* **Textausschnitt**:
Was bedeutet Digitalisierung für die Unternehmen und wie wirkt sie sich aus? (Bildquelle: Kalawin/iStock/Getty Images Plus)

Führung findet mit Menschen statt

Seit einigen Jahren ist viel darüber zu hören und zu lesen, was Digitalisierung für die Unternehmen bedeutet und wie sie sich auswirkt. Es ist viel von Prozessautomatisierung und Optimierung, von Rationalisierung und generell von Veränderung die Rede. Mittlerweile gehen die Diskussionen bereits so weit, dass künstliche Intelligenz als zukünftiges Ergebnis der digitalen Entwicklungen betrachtet wird. Und um vor keinem Bereich eines Unternehmens haltzumachen, wird auch die Führung im Unternehmen dem Thema Digitalisierung zugeordnet und als Leadership 4.0 bezeichnet.

Aber ist das richtig? Verändert die Digitalisierung die Führung in den Unternehmen und verändern die bisherigen Führungskräfte ihr Führungsverhalten? Führen sie nun ohne Präsenz oder sind sie als klassische Führungskräfte überhaupt nicht mehr existent? Dieser mögliche Zusammenhang zwischen Digitalisierung und Führung soll hier näher betrachtet und mit Beobachtungen über die Realität der Digitalisierung und der Führung in den Unternehmen gespiegelt werden. Wie weit ist es mit der Digitalisierung und der Strahlkraft auf das Führungsverhalten in Unternehmen?

Wir gingen beim Thema Führung stets davon aus, dass es sich um die Art des Umgangs der Führungskraft mit ihren Mitarbeitern handelt. Die Führungskraft motiviert ihre Mitarbeiter, gibt ihnen Ziele vor und achtet auf einen hohen Respekt. Je nach Führungsstil spielt der Mitarbeiter dabei eine mehr oder weniger mitgestaltende Rolle. In neuen Modellen weichen alte Prinzipien hierarchischen Verhaltens und Unterordnens verstärkt auf. Es bleibt aber die zentrale Erkenntnis: Führen findet mit Menschen statt. Führung wird nicht durch Digitalisierung ersetzt. Oder doch?

Digitalisierung trifft auf Führung

Wenn man sich ein Bild von der Digitalisierung als Quelle eines „Leadership 4.0“ machen möchte, ist die Digitalisierung etwas genauer zu beschreiben. Vieles wurde dazu in den letzten Jahren unter dem Begriff „Industrie 4.0“ in den Unternehmen diskutiert, umgesetzt und standardisiert. Der Reifegrad der Digitalisierung ist aber von Unternehmen zu Unternehmen (und auch in jeder anderen Form einer betrieblichen Organisation – Verwaltung, Hochschulen, Institute) extrem unterschiedlich. Es gibt in Deutschland bei Weitem keinen einheitlichen Reifegrad der Digitalisierung, und es kann deshalb auch nicht von einem weitverbreiteten neuen Führungsparadigma ausgegangen werden.

* **Erfasste Daten**:
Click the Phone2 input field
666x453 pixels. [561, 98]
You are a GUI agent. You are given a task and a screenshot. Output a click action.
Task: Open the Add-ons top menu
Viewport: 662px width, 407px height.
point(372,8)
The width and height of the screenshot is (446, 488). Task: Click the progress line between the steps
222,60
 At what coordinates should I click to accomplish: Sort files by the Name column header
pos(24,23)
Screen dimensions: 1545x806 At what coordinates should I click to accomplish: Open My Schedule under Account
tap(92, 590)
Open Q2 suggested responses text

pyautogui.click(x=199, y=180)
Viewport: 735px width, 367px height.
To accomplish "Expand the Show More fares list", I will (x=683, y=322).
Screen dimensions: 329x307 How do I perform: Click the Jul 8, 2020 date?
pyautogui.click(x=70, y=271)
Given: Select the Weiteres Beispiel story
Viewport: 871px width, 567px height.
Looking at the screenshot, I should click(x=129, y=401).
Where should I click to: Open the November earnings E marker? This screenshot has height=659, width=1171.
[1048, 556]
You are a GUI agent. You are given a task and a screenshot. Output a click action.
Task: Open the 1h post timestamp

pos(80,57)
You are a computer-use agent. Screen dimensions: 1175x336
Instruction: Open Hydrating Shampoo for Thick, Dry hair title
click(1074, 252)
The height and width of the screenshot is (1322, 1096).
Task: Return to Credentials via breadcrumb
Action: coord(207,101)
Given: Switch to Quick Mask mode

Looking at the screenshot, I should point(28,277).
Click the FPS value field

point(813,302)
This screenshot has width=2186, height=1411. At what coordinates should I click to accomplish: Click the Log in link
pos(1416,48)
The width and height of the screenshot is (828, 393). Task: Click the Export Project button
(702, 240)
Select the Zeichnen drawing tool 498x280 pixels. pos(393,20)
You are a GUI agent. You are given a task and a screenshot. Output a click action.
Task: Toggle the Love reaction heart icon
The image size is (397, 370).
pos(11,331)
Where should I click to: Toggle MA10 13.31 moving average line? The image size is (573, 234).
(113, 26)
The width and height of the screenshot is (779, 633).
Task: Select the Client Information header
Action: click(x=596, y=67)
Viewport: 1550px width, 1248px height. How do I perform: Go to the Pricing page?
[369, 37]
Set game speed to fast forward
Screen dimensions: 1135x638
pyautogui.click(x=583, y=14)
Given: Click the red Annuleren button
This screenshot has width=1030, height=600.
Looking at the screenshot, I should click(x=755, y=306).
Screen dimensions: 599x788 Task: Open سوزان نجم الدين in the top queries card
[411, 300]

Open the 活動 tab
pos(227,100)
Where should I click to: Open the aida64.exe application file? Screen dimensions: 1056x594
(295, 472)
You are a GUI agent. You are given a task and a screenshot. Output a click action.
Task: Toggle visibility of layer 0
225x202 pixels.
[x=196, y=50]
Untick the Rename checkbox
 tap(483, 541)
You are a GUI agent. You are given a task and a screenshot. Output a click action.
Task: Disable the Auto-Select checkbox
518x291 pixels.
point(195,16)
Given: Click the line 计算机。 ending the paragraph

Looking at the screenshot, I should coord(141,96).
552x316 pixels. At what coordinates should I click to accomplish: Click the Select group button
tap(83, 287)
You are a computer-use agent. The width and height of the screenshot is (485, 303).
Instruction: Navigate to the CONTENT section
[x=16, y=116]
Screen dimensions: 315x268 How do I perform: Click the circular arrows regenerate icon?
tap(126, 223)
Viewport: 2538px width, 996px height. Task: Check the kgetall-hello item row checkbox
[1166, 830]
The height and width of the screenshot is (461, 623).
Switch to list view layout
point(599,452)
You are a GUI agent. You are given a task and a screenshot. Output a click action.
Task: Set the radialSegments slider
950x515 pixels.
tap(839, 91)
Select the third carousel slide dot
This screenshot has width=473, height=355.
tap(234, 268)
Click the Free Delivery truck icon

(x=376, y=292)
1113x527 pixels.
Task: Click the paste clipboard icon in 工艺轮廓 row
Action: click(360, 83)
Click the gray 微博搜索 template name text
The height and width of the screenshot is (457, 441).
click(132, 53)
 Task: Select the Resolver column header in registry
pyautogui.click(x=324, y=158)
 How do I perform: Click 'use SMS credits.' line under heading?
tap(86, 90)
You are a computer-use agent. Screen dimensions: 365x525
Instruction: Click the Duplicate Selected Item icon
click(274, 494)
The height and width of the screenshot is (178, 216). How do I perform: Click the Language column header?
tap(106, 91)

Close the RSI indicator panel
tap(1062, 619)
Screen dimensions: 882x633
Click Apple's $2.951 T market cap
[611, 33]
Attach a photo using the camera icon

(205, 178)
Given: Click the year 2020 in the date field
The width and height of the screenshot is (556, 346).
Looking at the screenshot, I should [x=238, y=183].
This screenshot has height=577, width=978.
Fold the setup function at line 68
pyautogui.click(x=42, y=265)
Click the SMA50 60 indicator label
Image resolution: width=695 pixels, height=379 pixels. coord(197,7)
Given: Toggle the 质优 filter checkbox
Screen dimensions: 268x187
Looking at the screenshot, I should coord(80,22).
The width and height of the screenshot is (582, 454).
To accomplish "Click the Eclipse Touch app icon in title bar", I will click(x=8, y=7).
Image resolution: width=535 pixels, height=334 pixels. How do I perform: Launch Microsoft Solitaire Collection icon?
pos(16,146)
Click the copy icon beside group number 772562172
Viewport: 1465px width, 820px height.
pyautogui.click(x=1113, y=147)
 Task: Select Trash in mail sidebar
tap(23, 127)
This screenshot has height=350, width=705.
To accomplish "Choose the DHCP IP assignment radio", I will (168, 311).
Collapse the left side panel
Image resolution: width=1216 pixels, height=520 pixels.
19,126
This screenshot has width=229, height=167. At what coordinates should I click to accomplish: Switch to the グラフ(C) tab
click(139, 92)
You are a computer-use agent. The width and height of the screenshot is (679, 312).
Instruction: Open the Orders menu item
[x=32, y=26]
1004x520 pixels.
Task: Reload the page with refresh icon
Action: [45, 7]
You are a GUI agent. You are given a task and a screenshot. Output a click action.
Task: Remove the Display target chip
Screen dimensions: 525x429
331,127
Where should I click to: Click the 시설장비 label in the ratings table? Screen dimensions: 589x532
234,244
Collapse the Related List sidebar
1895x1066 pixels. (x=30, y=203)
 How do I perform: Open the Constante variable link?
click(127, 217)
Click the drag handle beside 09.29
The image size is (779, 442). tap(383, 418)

* **Zu bearbeitende Aufgaben**:
(1) Unter welchem Namen wird im Text über Digitalisierung und Führung die Führung im Unternehmen geführt, wenn sie dem Thema Digitalisierung zugeordnet wird?
(2) Gib aus dem Text über Digitalisierung und Führung wortgetreu den Abschnitt aus, der mit den Worten „Führung findet mit“ beginnt und mit „Leadership 4.0 bezeichnet.“ endet.
(3) Schreibe den Text über Digitalisierung und Führung im Anschluss an seinen letzten Satz weiter.
Die Einträge stammen aus einer anderen Quelle.

* **Ergebnisse**:
(1) Als Leadership 4.0.

(2)
Führung findet mit Menschen statt

Seit einigen Jahren ist viel darüber zu hören und zu lesen, was Digitalisierung für die Unternehmen bedeutet und wie sie sich auswirkt. Es ist viel von Prozessautomatisierung und Optimierung, von Rationalisierung und generell von Veränderung die Rede. Mittlerweile gehen die Diskussionen bereits so weit, dass künstliche Intelligenz als zukünftiges Ergebnis der digitalen Entwicklungen betrachtet wird. Und um vor keinem Bereich eines Unternehmens haltzumachen, wird auch die Führung im Unternehmen dem Thema Digitalisierung zugeordnet und als Leadership 4.0 bezeichnet.

(3)
Auswirkungen der Digitalisierung
Auswirkungen der Digitalisierung

Noch ein weiterer Schluss zur Bewertung eines „Leadership-4.0-Führungsparadigmas“ wird möglich: Weder die Führungsstile noch die Reifegrade der Digitalisierung sind in den Unternehmen auf einem vergleichbaren Niveau. Wir finden tatsächlich die unterschiedlichsten Beispiele von autoritär geführten Unternehmen mit einem kaum messbaren Reifegrad der Digitalisierung bis hin zu teamorientiert geführten Unternehmen mit einer hohen Durchdringung von den Elementen der Digitalisierung.

Der Zusammenhang zwischen Digitalisierung und Leadership 4.0
Der Zusammenhang zwischen Digitalisierung und Leadership 4.0

Die Bedeutung des Führungsparadigmas Leadership 4.0 steigt mit dem Reifegrad der Digitalisierung. Davon dürfen wir ausgehen. Das sagt aber noch nichts über die Ausgestaltung von Leadership 4.0. Was bedeutet eigentlich Digitalisierung für die Führung der Mitarbeiter in einem Unternehmen, und welche Elemente der Digitalisierung wirken sich in welcher Weise aus? Daraus resultiert auch die nächste wichtige Frage: Ist das Führungsparadigma Leadership 4.0 eigentlich ein Vorteil oder eher sogar ein Nachteil, ist es also ein Entwicklungsschritt oder ein paralleler Pfad eines Führungsstils? Und natürlich die alles bewegende Frage, wie Leadership 4.0 gestaltet sein muss, um für die Unternehmen eine vorteilhafte Weiterentwicklung zu ermöglichen.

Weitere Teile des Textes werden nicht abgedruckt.